### EXERCISE
I would like every entry below written out exactly.

***

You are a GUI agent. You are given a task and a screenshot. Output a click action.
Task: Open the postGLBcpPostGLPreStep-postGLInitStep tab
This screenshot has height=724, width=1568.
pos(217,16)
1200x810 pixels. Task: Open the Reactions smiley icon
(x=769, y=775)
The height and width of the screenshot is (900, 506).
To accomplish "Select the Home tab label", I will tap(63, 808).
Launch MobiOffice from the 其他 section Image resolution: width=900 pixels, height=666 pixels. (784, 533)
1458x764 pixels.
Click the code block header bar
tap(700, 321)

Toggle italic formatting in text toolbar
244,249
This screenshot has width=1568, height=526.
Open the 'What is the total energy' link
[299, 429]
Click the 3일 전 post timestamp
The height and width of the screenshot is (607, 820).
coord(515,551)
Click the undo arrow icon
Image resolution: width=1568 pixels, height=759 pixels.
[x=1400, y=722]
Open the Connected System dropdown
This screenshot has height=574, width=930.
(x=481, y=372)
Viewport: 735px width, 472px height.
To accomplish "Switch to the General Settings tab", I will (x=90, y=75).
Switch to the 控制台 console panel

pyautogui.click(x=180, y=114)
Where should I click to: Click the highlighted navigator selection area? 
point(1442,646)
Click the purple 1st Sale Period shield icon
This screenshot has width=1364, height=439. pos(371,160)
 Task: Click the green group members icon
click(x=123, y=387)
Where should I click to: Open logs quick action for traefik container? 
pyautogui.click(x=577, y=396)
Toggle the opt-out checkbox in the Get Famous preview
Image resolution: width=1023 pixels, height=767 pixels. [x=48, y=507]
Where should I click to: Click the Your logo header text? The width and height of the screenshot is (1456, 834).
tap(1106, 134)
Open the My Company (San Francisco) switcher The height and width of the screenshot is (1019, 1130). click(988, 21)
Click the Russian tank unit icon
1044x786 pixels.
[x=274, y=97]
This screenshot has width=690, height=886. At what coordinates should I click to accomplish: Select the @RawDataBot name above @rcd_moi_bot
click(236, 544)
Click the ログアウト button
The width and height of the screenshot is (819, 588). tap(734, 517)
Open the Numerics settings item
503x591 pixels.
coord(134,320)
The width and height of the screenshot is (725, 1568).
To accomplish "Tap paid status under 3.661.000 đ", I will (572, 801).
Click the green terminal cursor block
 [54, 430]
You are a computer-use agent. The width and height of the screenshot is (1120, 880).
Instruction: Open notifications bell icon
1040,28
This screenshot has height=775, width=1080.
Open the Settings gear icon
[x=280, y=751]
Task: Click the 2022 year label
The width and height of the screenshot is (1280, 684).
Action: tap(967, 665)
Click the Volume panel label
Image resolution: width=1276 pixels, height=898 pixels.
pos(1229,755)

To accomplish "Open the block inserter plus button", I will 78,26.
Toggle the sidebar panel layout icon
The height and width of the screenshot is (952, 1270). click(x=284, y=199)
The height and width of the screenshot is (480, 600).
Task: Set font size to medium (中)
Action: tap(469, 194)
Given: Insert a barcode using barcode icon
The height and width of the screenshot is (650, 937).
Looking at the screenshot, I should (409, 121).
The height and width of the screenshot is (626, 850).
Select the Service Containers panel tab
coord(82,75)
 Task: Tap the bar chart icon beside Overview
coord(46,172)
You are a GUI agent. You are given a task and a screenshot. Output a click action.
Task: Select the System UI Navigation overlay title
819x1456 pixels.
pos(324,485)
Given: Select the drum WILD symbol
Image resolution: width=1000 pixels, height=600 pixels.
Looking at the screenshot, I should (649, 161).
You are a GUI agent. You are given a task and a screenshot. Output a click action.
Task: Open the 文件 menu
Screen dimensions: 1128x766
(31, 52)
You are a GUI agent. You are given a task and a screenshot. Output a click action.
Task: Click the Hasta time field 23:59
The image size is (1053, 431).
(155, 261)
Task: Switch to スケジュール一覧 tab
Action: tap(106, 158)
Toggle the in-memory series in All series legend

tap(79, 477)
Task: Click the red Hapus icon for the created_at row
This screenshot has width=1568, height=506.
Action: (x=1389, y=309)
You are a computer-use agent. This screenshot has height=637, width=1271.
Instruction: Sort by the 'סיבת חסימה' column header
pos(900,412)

***

### PROBLEM SOLUTION
You are a GUI agent. You are given a task and a screenshot. Output a click action.
Task: Open the postGLBcpPostGLPreStep-postGLInitStep tab
This screenshot has height=724, width=1568.
pos(217,16)
1200x810 pixels. Task: Open the Reactions smiley icon
(x=769, y=775)
The height and width of the screenshot is (900, 506).
To accomplish "Select the Home tab label", I will tap(63, 808).
Launch MobiOffice from the 其他 section Image resolution: width=900 pixels, height=666 pixels. (784, 533)
1458x764 pixels.
Click the code block header bar
tap(700, 321)

Toggle italic formatting in text toolbar
244,249
This screenshot has width=1568, height=526.
Open the 'What is the total energy' link
[299, 429]
Click the 3일 전 post timestamp
The height and width of the screenshot is (607, 820).
coord(515,551)
Click the undo arrow icon
Image resolution: width=1568 pixels, height=759 pixels.
[x=1400, y=722]
Open the Connected System dropdown
This screenshot has height=574, width=930.
(x=481, y=372)
Viewport: 735px width, 472px height.
To accomplish "Switch to the General Settings tab", I will (x=90, y=75).
Switch to the 控制台 console panel

pyautogui.click(x=180, y=114)
Where should I click to: Click the highlighted navigator selection area? 
point(1442,646)
Click the purple 1st Sale Period shield icon
This screenshot has width=1364, height=439. pos(371,160)
 Task: Click the green group members icon
click(x=123, y=387)
Where should I click to: Open logs quick action for traefik container? 
pyautogui.click(x=577, y=396)
Toggle the opt-out checkbox in the Get Famous preview
Image resolution: width=1023 pixels, height=767 pixels. [x=48, y=507]
Where should I click to: Click the Your logo header text? The width and height of the screenshot is (1456, 834).
tap(1106, 134)
Open the My Company (San Francisco) switcher The height and width of the screenshot is (1019, 1130). click(988, 21)
Click the Russian tank unit icon
1044x786 pixels.
[x=274, y=97]
This screenshot has width=690, height=886. At what coordinates should I click to accomplish: Select the @RawDataBot name above @rcd_moi_bot
click(236, 544)
Click the ログアウト button
The width and height of the screenshot is (819, 588). tap(734, 517)
Open the Numerics settings item
503x591 pixels.
coord(134,320)
The width and height of the screenshot is (725, 1568).
To accomplish "Tap paid status under 3.661.000 đ", I will (572, 801).
Click the green terminal cursor block
 [54, 430]
You are a computer-use agent. The width and height of the screenshot is (1120, 880).
Instruction: Open notifications bell icon
1040,28
This screenshot has height=775, width=1080.
Open the Settings gear icon
[x=280, y=751]
Task: Click the 2022 year label
The width and height of the screenshot is (1280, 684).
Action: tap(967, 665)
Click the Volume panel label
Image resolution: width=1276 pixels, height=898 pixels.
pos(1229,755)

To accomplish "Open the block inserter plus button", I will 78,26.
Toggle the sidebar panel layout icon
The height and width of the screenshot is (952, 1270). click(x=284, y=199)
The height and width of the screenshot is (480, 600).
Task: Set font size to medium (中)
Action: tap(469, 194)
Given: Insert a barcode using barcode icon
The height and width of the screenshot is (650, 937).
Looking at the screenshot, I should (409, 121).
The height and width of the screenshot is (626, 850).
Select the Service Containers panel tab
coord(82,75)
 Task: Tap the bar chart icon beside Overview
coord(46,172)
You are a GUI agent. You are given a task and a screenshot. Output a click action.
Task: Select the System UI Navigation overlay title
819x1456 pixels.
pos(324,485)
Given: Select the drum WILD symbol
Image resolution: width=1000 pixels, height=600 pixels.
Looking at the screenshot, I should (649, 161).
You are a GUI agent. You are given a task and a screenshot. Output a click action.
Task: Open the 文件 menu
Screen dimensions: 1128x766
(31, 52)
You are a GUI agent. You are given a task and a screenshot. Output a click action.
Task: Click the Hasta time field 23:59
The image size is (1053, 431).
(155, 261)
Task: Switch to スケジュール一覧 tab
Action: tap(106, 158)
Toggle the in-memory series in All series legend

tap(79, 477)
Task: Click the red Hapus icon for the created_at row
This screenshot has width=1568, height=506.
Action: (x=1389, y=309)
You are a computer-use agent. This screenshot has height=637, width=1271.
Instruction: Sort by the 'סיבת חסימה' column header
pos(900,412)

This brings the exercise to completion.